The national trend is well established. A CoreLogic study this year showed that private equity firms, real-estate speculators and investors made up more than 11 percent of U.S. home buyers in 2018, nearly twice the levels before the 2008 housing crash. Investors bought one in five homes around the country in the bottom-third price range in 2018, according to the study.
In Galveston, where the housing crash came at the same time as Hurricane Ike, basically stripping the island’s housing stock down to bare bones prices — a bonus for investors with cash to fix and flip homes — that trend made much sense and, in some cases, hastened the fixing up of homes abandoned by homeowners after Ike and in need of major renovation. But many of those fixed-up houses became short-term vacation rentals, not full-time housing.
Sommer has witnessed a shift in that trend, possibly predicting a change in what’s afoot, he said.
“What I’ve seen were houses that needed a lot of investment, an investor came in and fixed them up then put them in the short-term rental market,” he said. “But eventually those houses went back into the middle-income real estate market for sale. It’s a new model of flipping, using the short-term rental market first, then selling.

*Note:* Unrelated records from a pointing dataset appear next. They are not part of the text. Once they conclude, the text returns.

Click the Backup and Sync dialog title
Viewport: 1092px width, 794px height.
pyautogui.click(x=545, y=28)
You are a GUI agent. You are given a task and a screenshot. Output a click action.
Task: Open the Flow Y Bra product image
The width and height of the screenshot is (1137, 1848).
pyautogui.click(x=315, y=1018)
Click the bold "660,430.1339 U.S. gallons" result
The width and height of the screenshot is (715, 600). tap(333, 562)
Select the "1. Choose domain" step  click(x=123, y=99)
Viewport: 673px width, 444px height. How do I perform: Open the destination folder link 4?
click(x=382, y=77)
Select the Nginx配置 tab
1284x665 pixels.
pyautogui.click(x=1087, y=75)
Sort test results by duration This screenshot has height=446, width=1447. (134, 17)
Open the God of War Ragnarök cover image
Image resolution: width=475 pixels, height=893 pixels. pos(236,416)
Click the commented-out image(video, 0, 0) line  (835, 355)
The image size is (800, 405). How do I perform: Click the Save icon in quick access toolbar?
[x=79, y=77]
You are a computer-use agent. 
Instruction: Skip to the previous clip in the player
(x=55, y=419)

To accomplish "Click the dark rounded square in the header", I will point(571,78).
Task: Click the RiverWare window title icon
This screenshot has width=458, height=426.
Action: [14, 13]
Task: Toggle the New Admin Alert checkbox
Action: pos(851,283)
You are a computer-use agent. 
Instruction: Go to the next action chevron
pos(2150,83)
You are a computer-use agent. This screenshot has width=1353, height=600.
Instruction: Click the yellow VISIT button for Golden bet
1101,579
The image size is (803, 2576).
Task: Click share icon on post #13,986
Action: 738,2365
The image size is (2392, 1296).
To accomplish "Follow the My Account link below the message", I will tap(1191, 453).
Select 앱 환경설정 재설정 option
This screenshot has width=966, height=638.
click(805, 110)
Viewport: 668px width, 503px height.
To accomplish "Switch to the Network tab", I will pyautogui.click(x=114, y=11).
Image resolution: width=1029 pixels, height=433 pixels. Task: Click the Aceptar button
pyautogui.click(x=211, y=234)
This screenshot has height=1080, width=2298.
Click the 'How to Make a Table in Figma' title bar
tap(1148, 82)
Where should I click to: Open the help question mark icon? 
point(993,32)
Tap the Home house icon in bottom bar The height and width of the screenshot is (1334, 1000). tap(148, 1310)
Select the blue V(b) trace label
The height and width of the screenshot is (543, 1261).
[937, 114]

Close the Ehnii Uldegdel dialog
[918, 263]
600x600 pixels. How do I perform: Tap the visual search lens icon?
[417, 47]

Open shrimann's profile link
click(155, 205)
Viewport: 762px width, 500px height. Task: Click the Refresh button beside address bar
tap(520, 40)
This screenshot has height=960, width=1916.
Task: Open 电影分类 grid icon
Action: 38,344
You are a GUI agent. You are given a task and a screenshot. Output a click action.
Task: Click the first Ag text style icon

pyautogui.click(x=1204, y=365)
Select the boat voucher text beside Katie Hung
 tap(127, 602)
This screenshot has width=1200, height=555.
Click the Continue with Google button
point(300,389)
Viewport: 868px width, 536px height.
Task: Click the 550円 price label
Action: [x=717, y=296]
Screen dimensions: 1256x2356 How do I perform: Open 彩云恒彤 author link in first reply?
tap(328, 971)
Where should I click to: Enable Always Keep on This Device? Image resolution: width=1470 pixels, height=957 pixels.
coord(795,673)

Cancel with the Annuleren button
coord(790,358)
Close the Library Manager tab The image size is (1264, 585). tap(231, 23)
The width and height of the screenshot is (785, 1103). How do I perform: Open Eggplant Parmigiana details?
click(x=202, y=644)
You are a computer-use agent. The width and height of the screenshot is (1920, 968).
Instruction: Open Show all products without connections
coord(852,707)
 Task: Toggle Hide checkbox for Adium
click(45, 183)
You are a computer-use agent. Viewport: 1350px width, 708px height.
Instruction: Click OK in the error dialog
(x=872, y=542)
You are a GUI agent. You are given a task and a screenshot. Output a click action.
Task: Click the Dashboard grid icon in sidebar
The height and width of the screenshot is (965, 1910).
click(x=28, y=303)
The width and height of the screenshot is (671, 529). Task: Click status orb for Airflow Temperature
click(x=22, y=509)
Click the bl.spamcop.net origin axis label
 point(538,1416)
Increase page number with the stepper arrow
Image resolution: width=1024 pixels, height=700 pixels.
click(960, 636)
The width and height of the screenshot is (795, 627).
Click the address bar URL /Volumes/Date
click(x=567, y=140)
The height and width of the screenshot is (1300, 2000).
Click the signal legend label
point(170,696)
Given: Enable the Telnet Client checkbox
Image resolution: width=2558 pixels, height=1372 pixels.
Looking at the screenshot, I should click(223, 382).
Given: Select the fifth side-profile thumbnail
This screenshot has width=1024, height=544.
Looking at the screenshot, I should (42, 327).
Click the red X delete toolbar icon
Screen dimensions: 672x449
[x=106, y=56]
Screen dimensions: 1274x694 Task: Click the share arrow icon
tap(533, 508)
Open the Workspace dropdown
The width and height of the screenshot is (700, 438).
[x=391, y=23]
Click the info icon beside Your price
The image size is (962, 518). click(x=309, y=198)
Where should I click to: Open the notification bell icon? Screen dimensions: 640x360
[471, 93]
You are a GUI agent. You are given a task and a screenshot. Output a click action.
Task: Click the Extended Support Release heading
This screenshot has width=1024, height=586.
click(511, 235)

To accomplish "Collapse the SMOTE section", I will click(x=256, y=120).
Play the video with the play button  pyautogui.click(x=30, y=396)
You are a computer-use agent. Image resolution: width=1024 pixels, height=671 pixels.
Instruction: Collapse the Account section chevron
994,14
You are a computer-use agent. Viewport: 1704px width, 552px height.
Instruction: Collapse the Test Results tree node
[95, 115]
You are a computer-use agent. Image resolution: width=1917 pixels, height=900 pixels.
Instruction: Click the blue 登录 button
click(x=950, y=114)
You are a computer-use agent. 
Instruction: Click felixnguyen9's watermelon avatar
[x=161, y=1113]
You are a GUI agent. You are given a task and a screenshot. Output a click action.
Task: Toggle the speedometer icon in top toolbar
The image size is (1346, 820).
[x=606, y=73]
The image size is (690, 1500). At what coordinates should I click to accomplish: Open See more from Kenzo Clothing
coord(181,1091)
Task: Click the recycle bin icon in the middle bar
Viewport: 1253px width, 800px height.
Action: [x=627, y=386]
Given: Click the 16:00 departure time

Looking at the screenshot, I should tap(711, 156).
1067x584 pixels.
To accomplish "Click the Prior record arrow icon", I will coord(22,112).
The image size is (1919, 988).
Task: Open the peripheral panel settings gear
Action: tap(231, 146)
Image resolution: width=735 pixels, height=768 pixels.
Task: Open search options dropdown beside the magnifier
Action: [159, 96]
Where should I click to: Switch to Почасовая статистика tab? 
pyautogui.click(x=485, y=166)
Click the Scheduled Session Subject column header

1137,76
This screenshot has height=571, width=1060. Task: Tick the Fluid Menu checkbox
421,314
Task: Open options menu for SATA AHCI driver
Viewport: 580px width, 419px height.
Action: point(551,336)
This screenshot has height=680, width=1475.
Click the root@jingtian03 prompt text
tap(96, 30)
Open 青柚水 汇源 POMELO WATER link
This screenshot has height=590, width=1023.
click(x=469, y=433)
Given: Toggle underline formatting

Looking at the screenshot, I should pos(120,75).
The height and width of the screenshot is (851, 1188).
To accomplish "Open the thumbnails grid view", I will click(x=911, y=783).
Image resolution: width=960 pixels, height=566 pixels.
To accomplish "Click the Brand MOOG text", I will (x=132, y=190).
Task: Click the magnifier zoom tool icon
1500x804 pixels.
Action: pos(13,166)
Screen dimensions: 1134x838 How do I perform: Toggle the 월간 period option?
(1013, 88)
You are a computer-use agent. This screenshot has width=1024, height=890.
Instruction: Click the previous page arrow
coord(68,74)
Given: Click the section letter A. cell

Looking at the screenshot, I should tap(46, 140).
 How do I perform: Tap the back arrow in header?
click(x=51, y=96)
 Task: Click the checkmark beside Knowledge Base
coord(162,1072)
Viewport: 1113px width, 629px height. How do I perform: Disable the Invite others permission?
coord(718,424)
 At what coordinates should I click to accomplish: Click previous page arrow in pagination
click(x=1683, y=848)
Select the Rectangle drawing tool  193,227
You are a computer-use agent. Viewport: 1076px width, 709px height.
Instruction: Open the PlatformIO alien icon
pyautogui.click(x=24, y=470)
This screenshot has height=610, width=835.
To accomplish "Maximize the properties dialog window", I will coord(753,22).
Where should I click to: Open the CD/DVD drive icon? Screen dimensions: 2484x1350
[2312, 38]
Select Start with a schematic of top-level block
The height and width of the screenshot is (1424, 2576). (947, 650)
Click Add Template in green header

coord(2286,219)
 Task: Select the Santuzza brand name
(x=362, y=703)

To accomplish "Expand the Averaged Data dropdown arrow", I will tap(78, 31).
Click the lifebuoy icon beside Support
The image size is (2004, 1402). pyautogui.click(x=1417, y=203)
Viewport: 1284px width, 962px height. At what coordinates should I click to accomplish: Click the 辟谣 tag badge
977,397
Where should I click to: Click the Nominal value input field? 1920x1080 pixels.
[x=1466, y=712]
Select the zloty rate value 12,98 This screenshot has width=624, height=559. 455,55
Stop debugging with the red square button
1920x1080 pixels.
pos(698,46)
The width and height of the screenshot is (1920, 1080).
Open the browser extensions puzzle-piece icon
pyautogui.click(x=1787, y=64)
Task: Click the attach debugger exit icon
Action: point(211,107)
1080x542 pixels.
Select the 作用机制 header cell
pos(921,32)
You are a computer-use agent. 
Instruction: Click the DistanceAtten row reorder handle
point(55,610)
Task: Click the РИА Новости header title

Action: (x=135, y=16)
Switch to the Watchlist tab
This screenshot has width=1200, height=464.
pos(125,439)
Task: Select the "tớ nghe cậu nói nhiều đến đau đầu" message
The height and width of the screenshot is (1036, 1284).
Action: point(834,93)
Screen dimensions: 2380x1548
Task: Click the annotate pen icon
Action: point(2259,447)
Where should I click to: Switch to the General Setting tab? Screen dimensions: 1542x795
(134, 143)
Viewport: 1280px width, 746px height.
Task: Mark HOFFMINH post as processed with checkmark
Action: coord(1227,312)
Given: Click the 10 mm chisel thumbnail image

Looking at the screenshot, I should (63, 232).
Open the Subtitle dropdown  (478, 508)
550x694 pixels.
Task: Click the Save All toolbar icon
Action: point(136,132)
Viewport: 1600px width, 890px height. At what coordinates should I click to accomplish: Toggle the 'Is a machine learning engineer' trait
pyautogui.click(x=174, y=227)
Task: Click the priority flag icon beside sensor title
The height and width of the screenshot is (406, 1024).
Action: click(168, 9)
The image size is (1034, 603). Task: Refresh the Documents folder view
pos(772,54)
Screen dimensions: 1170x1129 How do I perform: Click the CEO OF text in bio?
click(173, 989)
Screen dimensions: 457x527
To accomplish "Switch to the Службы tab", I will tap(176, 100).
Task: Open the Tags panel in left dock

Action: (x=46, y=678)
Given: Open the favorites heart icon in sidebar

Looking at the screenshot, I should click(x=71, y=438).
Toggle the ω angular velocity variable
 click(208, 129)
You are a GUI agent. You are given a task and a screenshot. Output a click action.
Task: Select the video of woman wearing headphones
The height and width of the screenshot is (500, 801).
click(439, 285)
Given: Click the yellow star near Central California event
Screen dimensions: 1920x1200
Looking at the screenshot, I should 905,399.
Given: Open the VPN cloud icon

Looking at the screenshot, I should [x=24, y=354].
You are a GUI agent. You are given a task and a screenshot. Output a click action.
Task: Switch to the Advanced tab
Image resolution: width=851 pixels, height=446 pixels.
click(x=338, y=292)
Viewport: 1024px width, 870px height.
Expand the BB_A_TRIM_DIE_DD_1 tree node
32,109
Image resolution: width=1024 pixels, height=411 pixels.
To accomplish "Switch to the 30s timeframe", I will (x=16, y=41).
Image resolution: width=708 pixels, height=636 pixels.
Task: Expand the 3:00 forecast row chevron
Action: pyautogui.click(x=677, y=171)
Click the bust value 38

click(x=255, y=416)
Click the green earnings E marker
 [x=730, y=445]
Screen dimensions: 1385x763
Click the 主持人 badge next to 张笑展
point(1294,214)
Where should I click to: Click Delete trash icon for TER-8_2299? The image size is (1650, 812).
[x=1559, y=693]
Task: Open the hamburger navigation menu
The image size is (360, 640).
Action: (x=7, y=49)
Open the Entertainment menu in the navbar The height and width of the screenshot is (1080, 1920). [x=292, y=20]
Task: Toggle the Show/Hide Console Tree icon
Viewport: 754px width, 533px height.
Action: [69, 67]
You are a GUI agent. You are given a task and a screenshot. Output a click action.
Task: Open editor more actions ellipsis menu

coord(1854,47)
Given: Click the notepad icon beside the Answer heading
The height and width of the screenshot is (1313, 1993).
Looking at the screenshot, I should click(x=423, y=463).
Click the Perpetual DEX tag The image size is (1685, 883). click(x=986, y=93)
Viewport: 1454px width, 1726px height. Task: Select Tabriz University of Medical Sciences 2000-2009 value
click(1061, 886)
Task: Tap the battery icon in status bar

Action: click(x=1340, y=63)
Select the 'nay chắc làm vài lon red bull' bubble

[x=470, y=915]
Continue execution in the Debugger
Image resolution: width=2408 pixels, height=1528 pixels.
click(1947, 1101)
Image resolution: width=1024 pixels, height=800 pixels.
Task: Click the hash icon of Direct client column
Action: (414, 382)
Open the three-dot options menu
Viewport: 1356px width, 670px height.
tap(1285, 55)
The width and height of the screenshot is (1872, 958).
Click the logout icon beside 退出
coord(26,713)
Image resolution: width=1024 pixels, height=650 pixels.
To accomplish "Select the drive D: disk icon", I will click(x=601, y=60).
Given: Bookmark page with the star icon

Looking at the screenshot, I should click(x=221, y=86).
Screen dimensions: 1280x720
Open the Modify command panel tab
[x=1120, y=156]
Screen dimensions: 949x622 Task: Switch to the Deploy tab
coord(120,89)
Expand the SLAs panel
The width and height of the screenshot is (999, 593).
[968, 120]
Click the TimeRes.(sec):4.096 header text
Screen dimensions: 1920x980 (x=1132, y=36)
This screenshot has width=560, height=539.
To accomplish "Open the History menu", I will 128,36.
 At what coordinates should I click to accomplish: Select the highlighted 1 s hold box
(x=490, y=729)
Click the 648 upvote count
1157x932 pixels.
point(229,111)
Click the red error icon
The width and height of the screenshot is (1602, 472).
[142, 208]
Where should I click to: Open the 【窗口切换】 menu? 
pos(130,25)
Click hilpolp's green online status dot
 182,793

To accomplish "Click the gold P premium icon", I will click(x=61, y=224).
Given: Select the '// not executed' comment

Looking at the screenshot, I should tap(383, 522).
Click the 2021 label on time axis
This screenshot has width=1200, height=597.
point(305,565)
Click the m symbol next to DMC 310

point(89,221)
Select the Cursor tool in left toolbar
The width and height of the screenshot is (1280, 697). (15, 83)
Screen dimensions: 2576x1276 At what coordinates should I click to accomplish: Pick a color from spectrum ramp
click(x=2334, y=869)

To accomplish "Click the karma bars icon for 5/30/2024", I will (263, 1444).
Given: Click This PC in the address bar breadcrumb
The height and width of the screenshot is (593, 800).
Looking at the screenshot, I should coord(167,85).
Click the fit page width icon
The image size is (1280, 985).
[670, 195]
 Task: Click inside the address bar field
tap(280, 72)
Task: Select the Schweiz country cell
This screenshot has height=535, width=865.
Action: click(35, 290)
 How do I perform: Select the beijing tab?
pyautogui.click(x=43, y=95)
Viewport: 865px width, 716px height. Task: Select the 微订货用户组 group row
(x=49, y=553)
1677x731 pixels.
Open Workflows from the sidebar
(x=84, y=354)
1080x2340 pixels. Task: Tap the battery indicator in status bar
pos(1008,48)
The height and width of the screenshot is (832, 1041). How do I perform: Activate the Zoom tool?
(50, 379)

“We’ve actually had that model for many years here in Galveston,” he said. “It was called a beach-house rental. Someone rented it and liked it, then eventually bought it. The difference is now you’re seeing that happen with the older homes behind the seawall.”
Galveston has always been a resort town that, in many ways, wasn’t geared toward traditional starter homes or middle-class affordability. But it also has always been a resort town that’s a real community with a diverse population, said Jacoby, a Galveston native and Ball High School graduate who left the island, then came back to raise her family. She has three young children.
“Why has that changed in 2020?” Jacoby asked. “We need a diverse population here. That’s what always made Galveston a special place. It’s not homogenous. And I feel sure there are enough people who want it to be both rich and diverse.”
Galveston faces many challenges, like being a barrier island subject to hurricanes and rising seas. The overall cost of living is expensive. It’s not like most other places, but it has abundant natural and historic assets, “plenty of clay to work with,” Jacoby said.
“It’s the perfect place to try out some risky projects, to see if they’ll work. Why would you not want to do whatever you can to make this place more livable for everyone?”
Not everything about the housing conundrum is a bad thing, Sommer said.
“For me, the best thing in Galveston right now is that there are so many people concerned about it.”